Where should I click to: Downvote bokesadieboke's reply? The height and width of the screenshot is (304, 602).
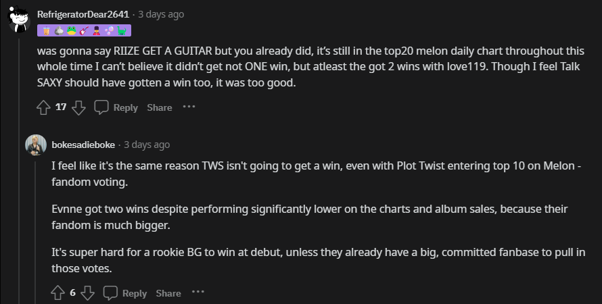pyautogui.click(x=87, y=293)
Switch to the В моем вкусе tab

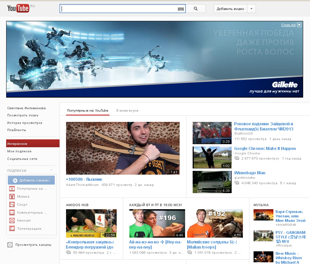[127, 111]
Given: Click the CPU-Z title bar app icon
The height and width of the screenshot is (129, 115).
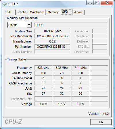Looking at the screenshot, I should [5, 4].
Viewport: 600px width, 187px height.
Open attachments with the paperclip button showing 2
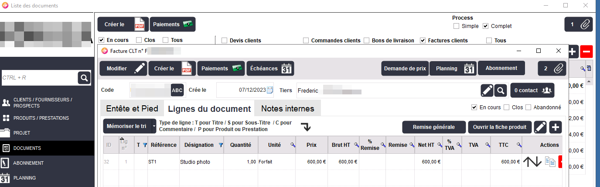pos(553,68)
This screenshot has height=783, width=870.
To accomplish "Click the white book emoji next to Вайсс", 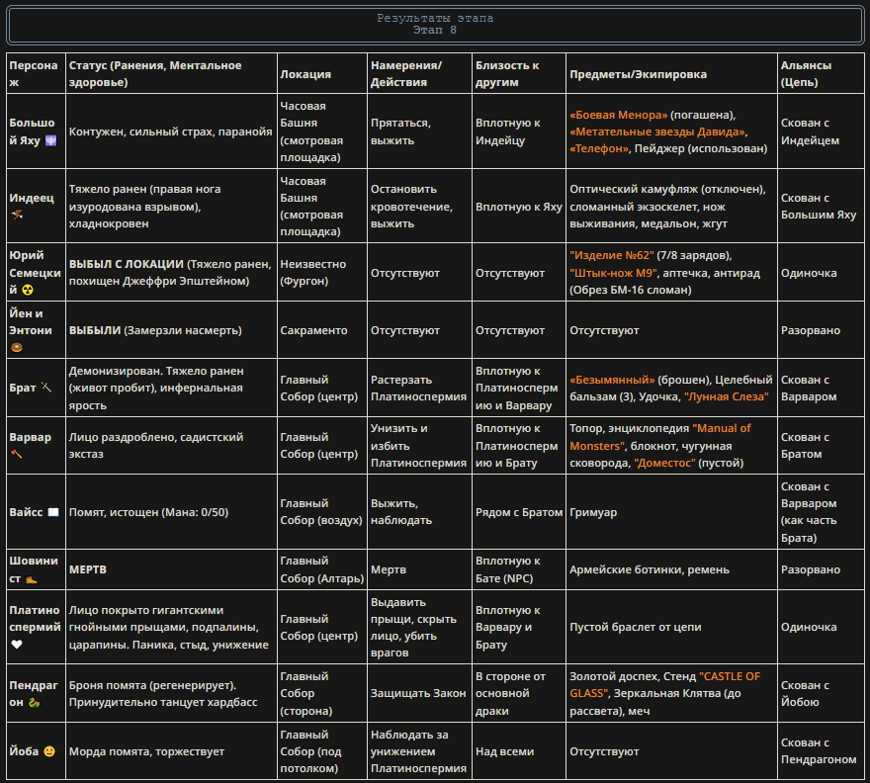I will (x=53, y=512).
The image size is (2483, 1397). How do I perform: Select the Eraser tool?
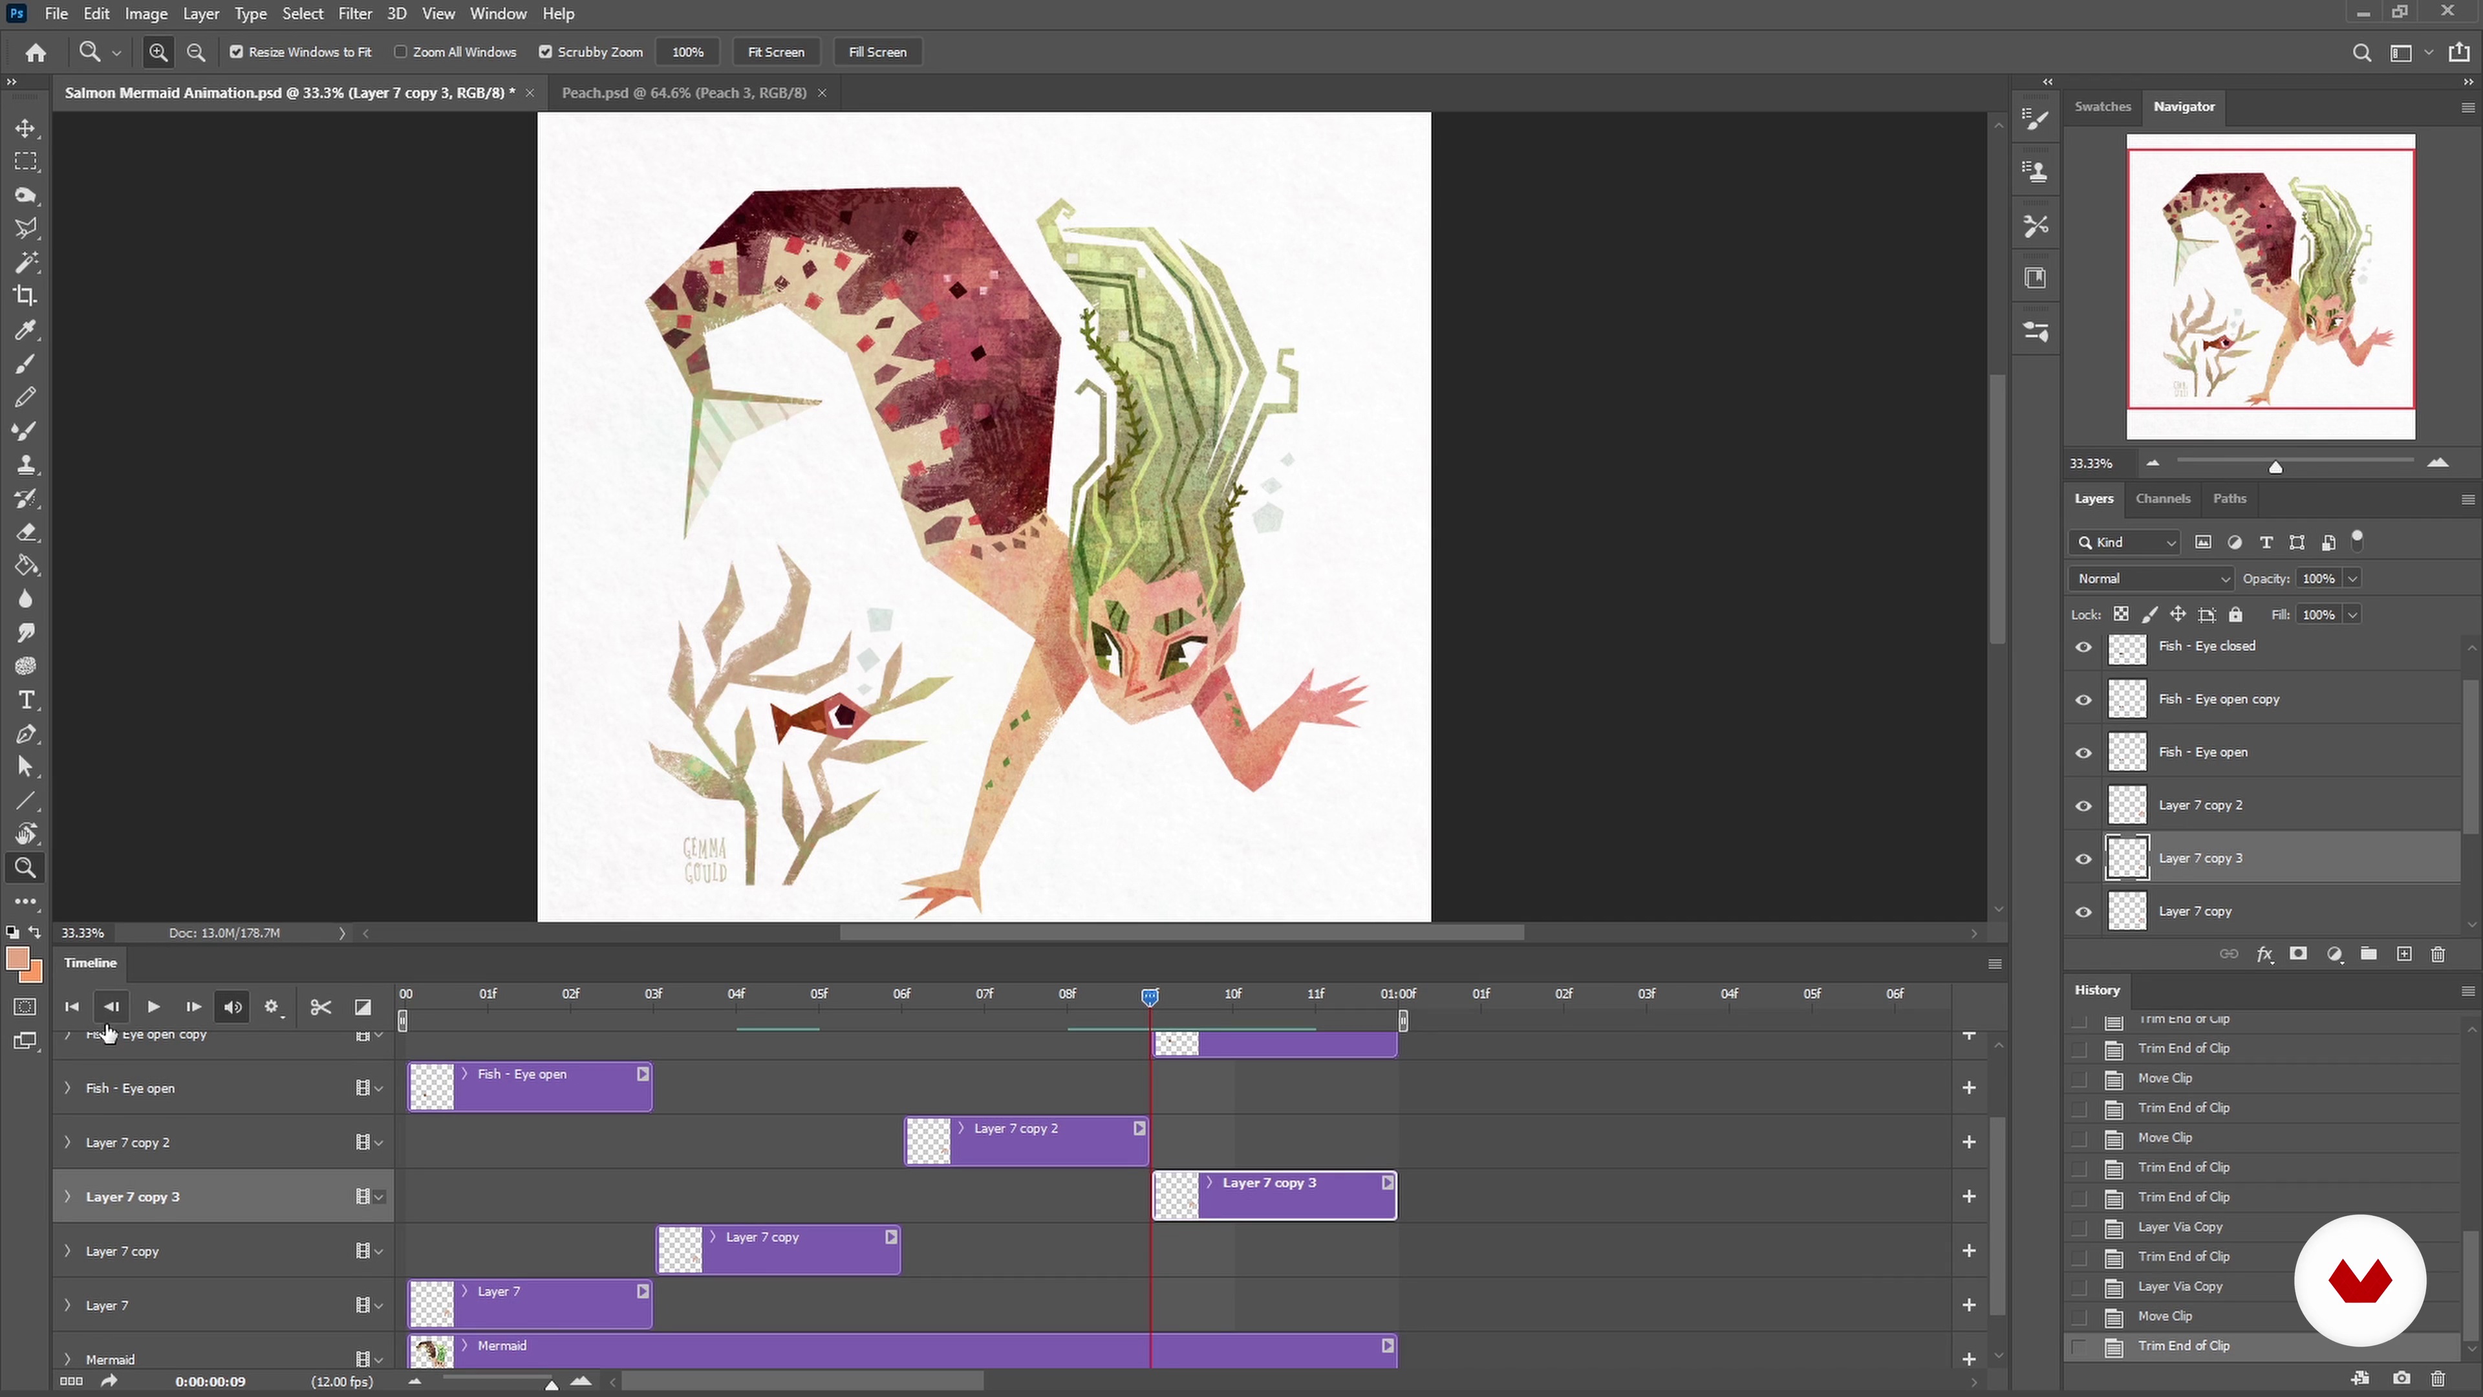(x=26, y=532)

■ Written exercise ■
Format the listing as a two-column CSV with the headers instruction and location, starting at the line containing "Given: Click the CPU-Z title bar app icon" and ending at the line containing "pos(553,68)". Give each instruction and its location one row, put each value in double quotes with line breaks replaced by spaces, and leave the pictures out.

■ Solution to this task ■
instruction,location
"Given: Click the CPU-Z title bar app icon The height and width of the screenshot is (129, 115).","Looking at the screenshot, I should [5, 4]."
"Viewport: 600px width, 187px height. Open attachments with the paperclip button showing 2","pos(553,68)"